Update the listing below by replacing every occurrence of "icon" with "button", leaving all other text unchanged. Omit the pictures from your answer.

*** STORED RECORDS

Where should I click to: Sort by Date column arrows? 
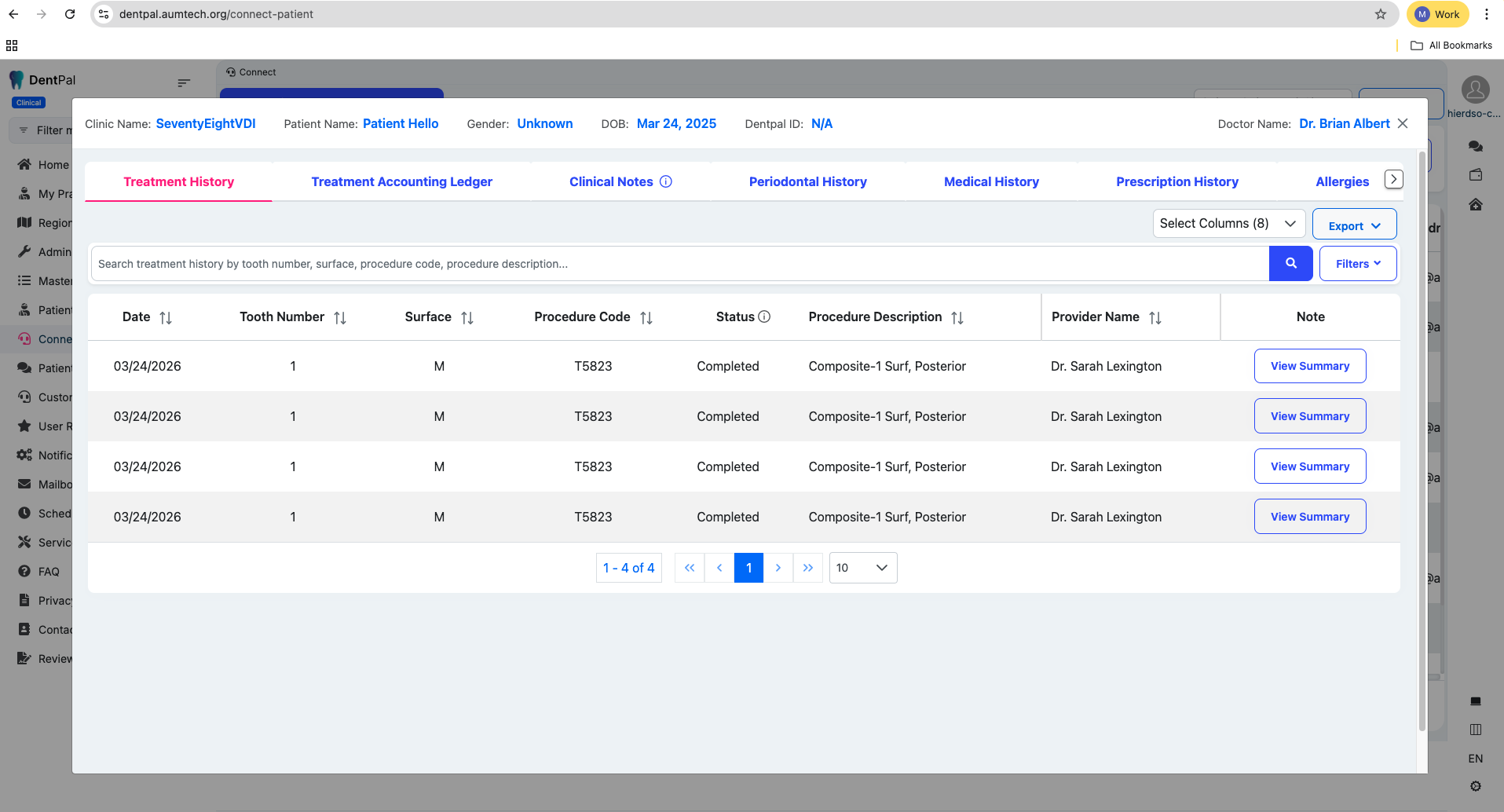click(x=166, y=317)
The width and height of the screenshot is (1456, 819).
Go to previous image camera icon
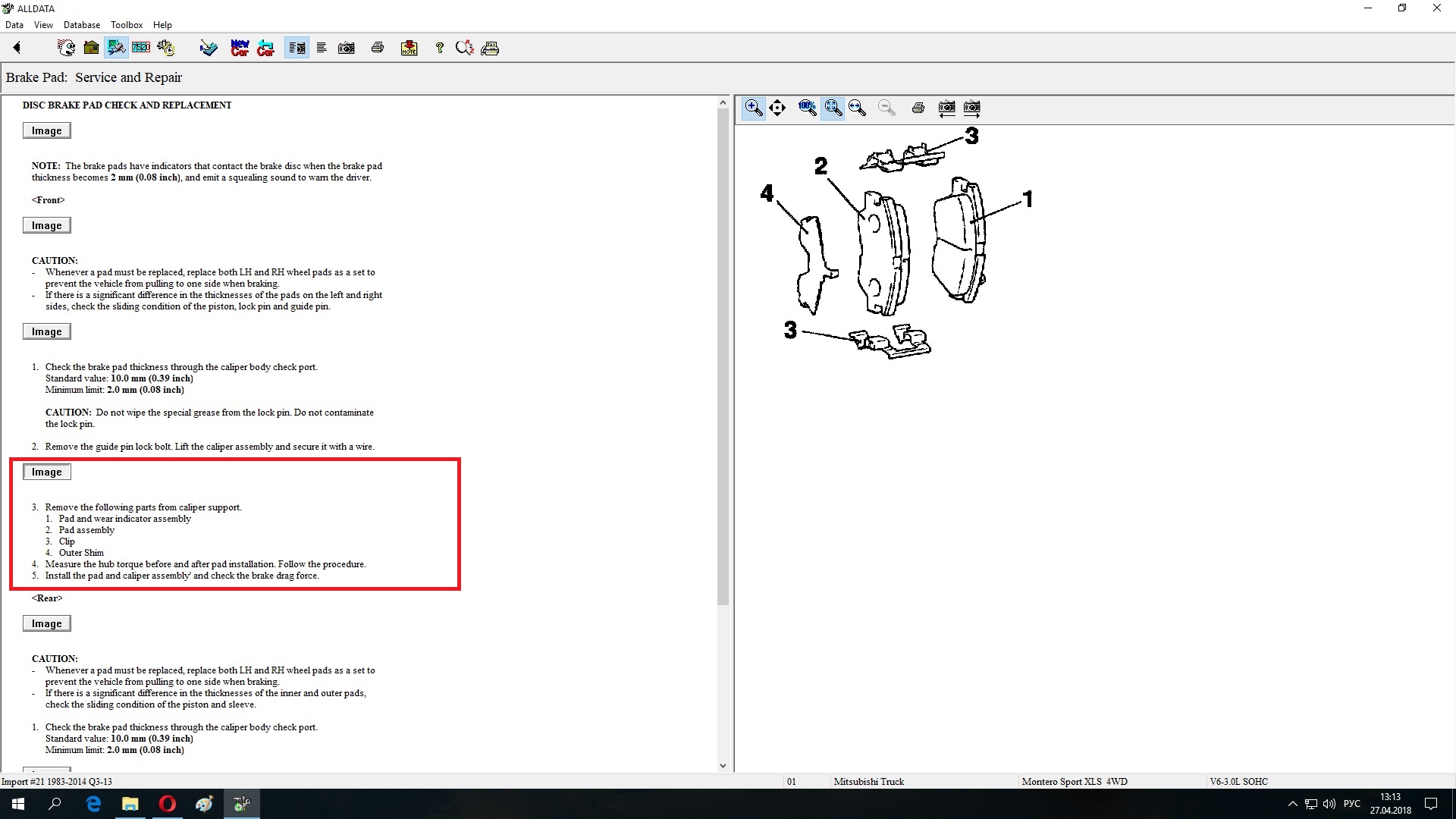946,108
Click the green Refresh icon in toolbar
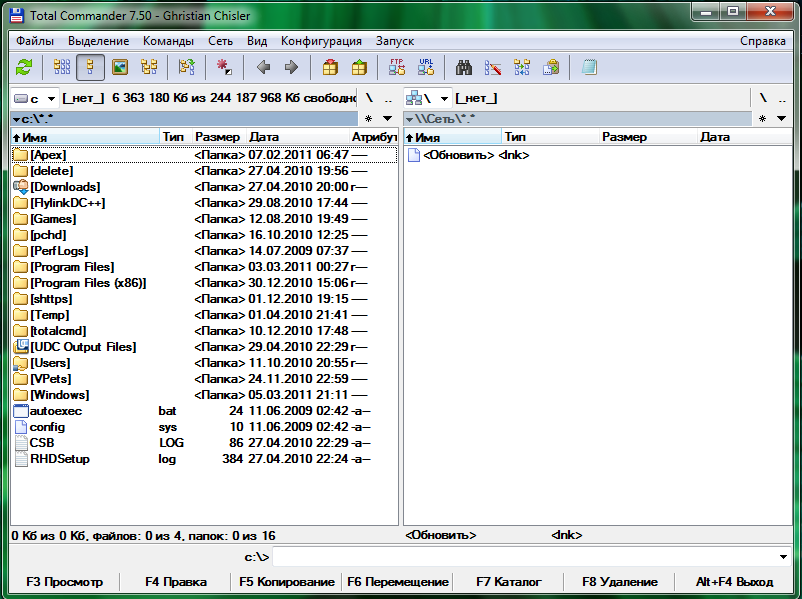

******

THE COMPLETED TASK
Where should I click to: Sort by Date column arrows? 
click(x=166, y=317)
The width and height of the screenshot is (1456, 819).
Go to previous image camera button
946,108
Click the green Refresh button in toolbar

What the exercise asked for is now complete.